The Realm of the Void - A Visit to the Yukio Mishima Literature Museum | The deepest water

In March 1970, Yukio Mishima was working out. Visual China|Figure

I've read a lot of biographies about Mishima, most recently John Nathan's "The Biography of Yukio Mishima". In 1964, John Nathan, a 24-year-old American student at the Faculty of Letters at the University of Tokyo, translated Yukio Mishima's novel "Afternoon Dragging", after which he became Mishima's translator and guest, spending a lot of time with him. After Mishima's death, he relied on his familiarity with Mishima's family to conduct in-depth interviews with Mishima's widow Yaoko and Mishima's parents, especially Mishima's mother, Bunshige.

John Nathan argues, "I insist that the driving force behind Mishima's seppuku suicide stemmed from the longing for death that haunted him since childhood, and the intermittent fear of that longing; And the 'patriotism' he preached in the last decade of his life provided him with a passport to realize his long-cherished desire to be martyred. "As a veteran Mishima reader, I agree with John Nathan's argument.

Yukio Mishima is a natural lack of existence, and everything he does cannot make up for his lack of existence.

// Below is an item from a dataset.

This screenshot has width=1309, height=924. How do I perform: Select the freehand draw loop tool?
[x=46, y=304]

The more you do and the more you gain, the deeper the abyss of existence becomes. From this point of view, he is indeed the same kind of person as Osamu Dazai, whom he dislikes on the surface but cherishes on the inside. There is a passage in Zhian that comments on Yukio Mishima and Osamu Dazai, "The former (Mishima) is afraid that he will not be successful enough in life, and the latter (Osamu Dazai) is afraid that he will not fail enough in life, and they both finally completed their life pursuits in their own special way of suicide." "Zhuangzi" believes that to achieve an act to the extreme—in layman's terms, it is to make a career, and the suicide of the two can probably be described in this way. ”

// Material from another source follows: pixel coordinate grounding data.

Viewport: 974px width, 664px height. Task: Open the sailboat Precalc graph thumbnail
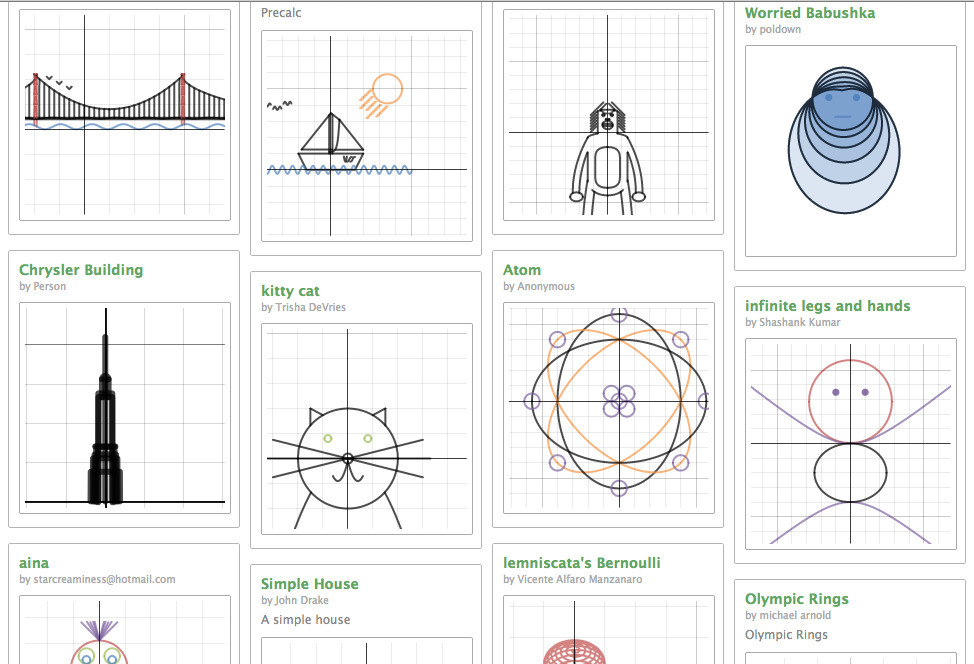[366, 136]
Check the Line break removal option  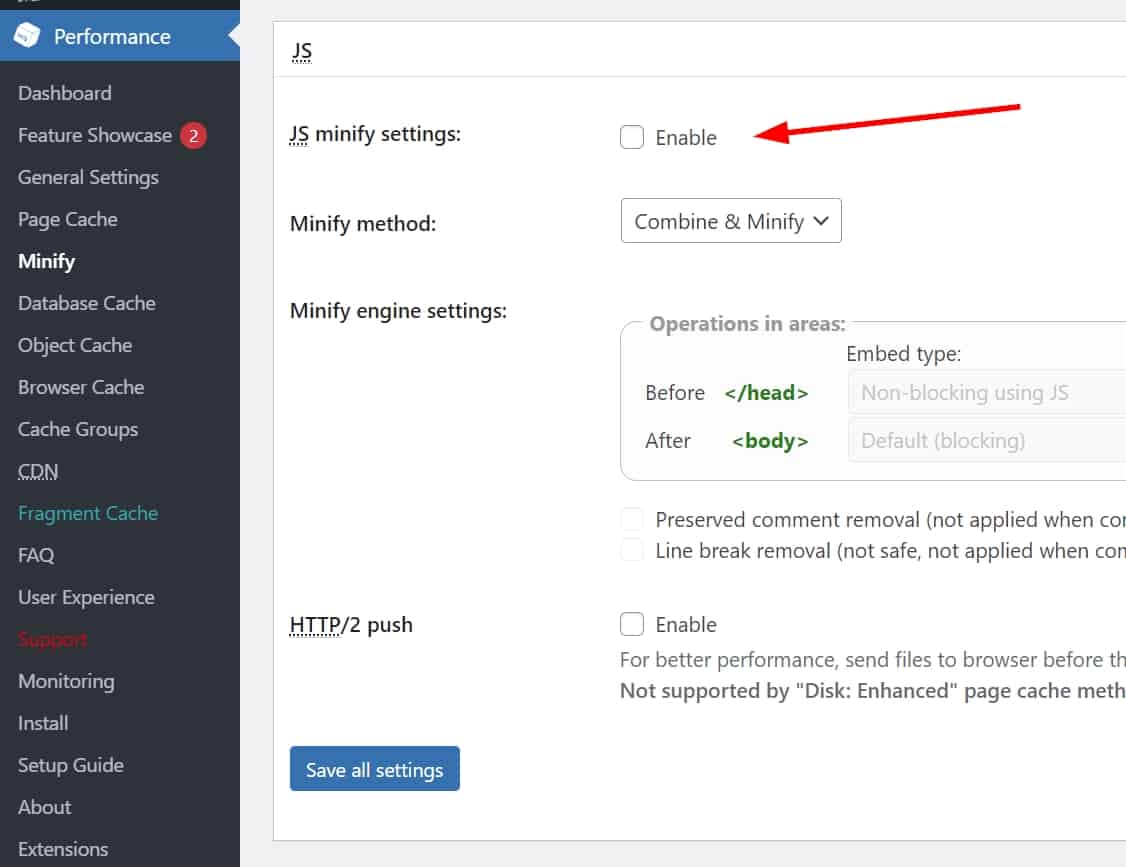632,550
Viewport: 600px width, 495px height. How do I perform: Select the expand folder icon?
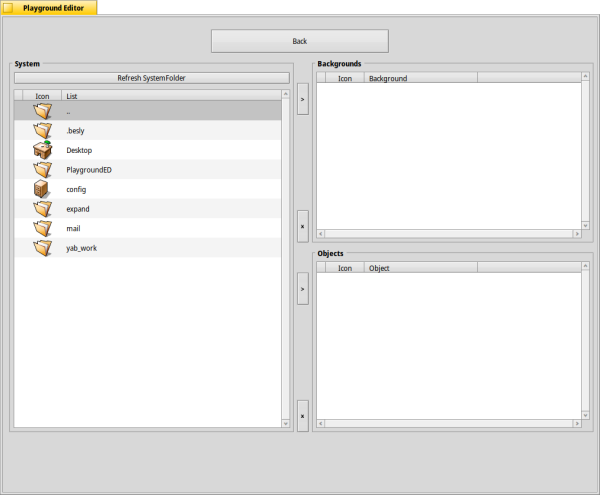[42, 209]
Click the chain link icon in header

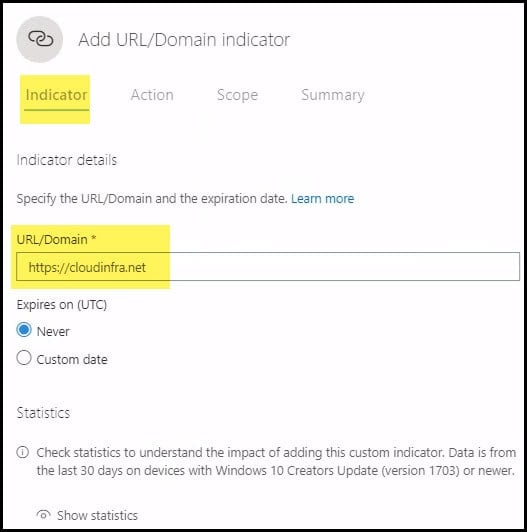[x=40, y=39]
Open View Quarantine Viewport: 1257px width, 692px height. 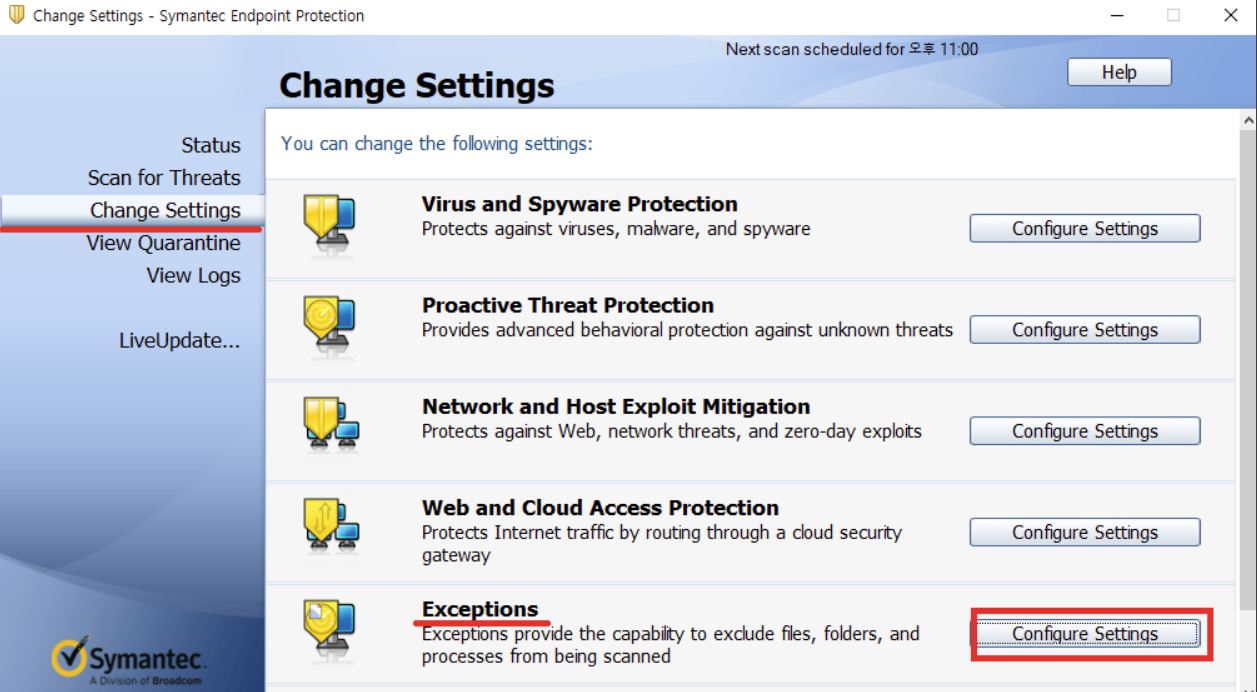163,243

A part of the Mishima Literature Museum is a reproduction of his study as it is, which is quite neat. In addition, I saw a large number of manuscripts from Mishima, including the manuscripts of "Kinkakuji" and "Sea of Plenty" (tetralogy). This is my favorite Mishima work. Mishima wrote it word by word, and his mind was fixed to the manuscript paper through the end of the pen, as if such an object carried his body temperature and breath. At the scene, in the face of these manuscripts, I suddenly had palpitations.

Mishima's manuscript is beautifully handwritten, the pages are neat, and the manuscript paper of 400 words per page has a beautiful sense of craftsmanship. Any editor would be delighted to see such a manuscript. At the same time, he is an exemplary person who follows the rules of the industry, always delivers on time or ahead of schedule, and is the kind of author that all editors trust the most.

On the surface, Mishima and Haruki Murakami are the same kind of writers, they are both Capricorns, workaholics, highly self-disciplined, and have a clear and fixed sense of order. The difference is that Mishima pretends to love social life and loves the guests of the big banquet. But in the heat of the night, Mishima would definitely leave at 11 p.m., because he was going to go into his study to write. In contrast, Murakami's life is quite real. He refuses to socialize, does not mingle, and admits that he is a low-energy person in interpersonal interactions. Some people need to recharge in a crowd, and some people can only recharge in solitude. Mishima is the latter. So, how did playing the role of a social expert over the years hurt his heart?

Also a nihilist, Haruki Murakami fully accepts his natural void realm, while Yukio Mishima is on a dead end. The implications seem to be comparable from the perspective of survival, but if you discern them at a more complex level, there is no answer.